Kerry's big idea

John Podhoretz:


The speech, like the Democratic Convention that it concluded, was spectacularly disingenuous. Kerry and the Democrats kept insisting that they were taking the high road and that they were accentuating the positive.

"In the weeks ahead," Kerry said directly to President Bush last night, "let's be optimists, not just opponents. Let's build unity in the American family, not angry division. Let's honor this nation's diversity; let's respect one another. . . . The high road may be harder, but it leads to a better place. And that's why Republicans and Democrats must make this election a contest of big ideas, not small-minded attacks."

That's wonderful. But that passage came only after Kerry had launched an astonishing volley of highly incendiary charges at George W. Bush and his administration.

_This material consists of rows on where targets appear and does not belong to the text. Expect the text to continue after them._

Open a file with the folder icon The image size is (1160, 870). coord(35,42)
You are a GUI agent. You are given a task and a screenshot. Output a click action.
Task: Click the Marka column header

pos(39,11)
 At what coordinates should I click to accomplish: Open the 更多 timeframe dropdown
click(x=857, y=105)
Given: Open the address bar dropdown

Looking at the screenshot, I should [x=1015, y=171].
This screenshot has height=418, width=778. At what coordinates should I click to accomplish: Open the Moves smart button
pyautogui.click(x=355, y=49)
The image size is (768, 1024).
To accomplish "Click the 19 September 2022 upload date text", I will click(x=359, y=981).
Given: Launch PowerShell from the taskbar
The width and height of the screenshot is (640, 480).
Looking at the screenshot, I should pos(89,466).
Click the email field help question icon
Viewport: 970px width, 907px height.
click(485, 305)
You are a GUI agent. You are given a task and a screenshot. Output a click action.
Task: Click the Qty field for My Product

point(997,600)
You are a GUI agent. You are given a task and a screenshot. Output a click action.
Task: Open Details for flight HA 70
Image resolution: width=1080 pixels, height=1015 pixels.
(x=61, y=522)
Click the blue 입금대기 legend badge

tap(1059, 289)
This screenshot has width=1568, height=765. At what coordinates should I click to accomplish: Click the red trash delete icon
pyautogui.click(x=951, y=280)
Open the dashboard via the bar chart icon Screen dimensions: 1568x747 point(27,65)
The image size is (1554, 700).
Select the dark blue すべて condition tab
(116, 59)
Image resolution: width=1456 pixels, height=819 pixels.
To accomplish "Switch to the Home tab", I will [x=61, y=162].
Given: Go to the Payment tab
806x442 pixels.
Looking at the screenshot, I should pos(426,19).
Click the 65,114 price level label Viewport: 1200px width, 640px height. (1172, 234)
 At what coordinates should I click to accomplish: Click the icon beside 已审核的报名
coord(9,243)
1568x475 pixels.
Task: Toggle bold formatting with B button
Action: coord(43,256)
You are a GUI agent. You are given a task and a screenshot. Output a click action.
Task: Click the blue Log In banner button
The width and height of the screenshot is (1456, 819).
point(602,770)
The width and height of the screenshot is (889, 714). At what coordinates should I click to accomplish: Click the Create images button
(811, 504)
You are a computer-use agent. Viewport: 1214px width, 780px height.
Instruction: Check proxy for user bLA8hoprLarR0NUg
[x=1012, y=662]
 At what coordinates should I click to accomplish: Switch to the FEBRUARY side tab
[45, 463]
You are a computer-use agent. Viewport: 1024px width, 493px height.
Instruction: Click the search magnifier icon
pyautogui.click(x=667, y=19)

He directly accused Bush of fighting a war not because it was in this country's national interest but basically because he "wanted" to.

He all but described the Iraq war in Michael Moore terms, as a war about oil, when he said that in his administration, "No young American in uniform will . . . be held hostage to our dependence on oil from the Middle East."

And yet his plan to save us from dependence on Middle East oil is the same old nonsense about investing in new technologies like solar energy that don't work very well. It so happens that George W. Bush ran on this very same issue in 2000, only he had and has a specific plan to end our dependence by drilling for oil in the Alaska National Wildlife Refuge.

And yet, again echoing Michael Moore, Kerry insinuated that our Middle East policy has been made at the behest of the "Saudi royal family."

I'm all for bashing the Saudi royal family, but it's impossible to make the case fairly that Bush is in the Saudis' pocket when he has so staunchly supported Israel, which the Saudi royals have sought to destroy for 56 years.

He accused the attorney general of failing to "uphold the Constitution of the United States" — presumably because he is enforcing the provisions of the Patriot Act, for which John Kerry and John Edwards both voted.

He essentially said that Democrats differ from Republicans because Kerry and his party "value jobs that pay you more not less than you earned before" — whereas Republicans, presumably, do not value such jobs.

Kerry has every right to go after Bush with everything he's got. But in essence, while calling on the president to engage with Kerry in a battle of "great ideas," Kerry articulated only one big idea last night.

Kerry's big idea is this: He was a war hero and Bush is a lying scoundrel.

So, in the end, it appears Kerry has decided to run as Howard Dean with some medals.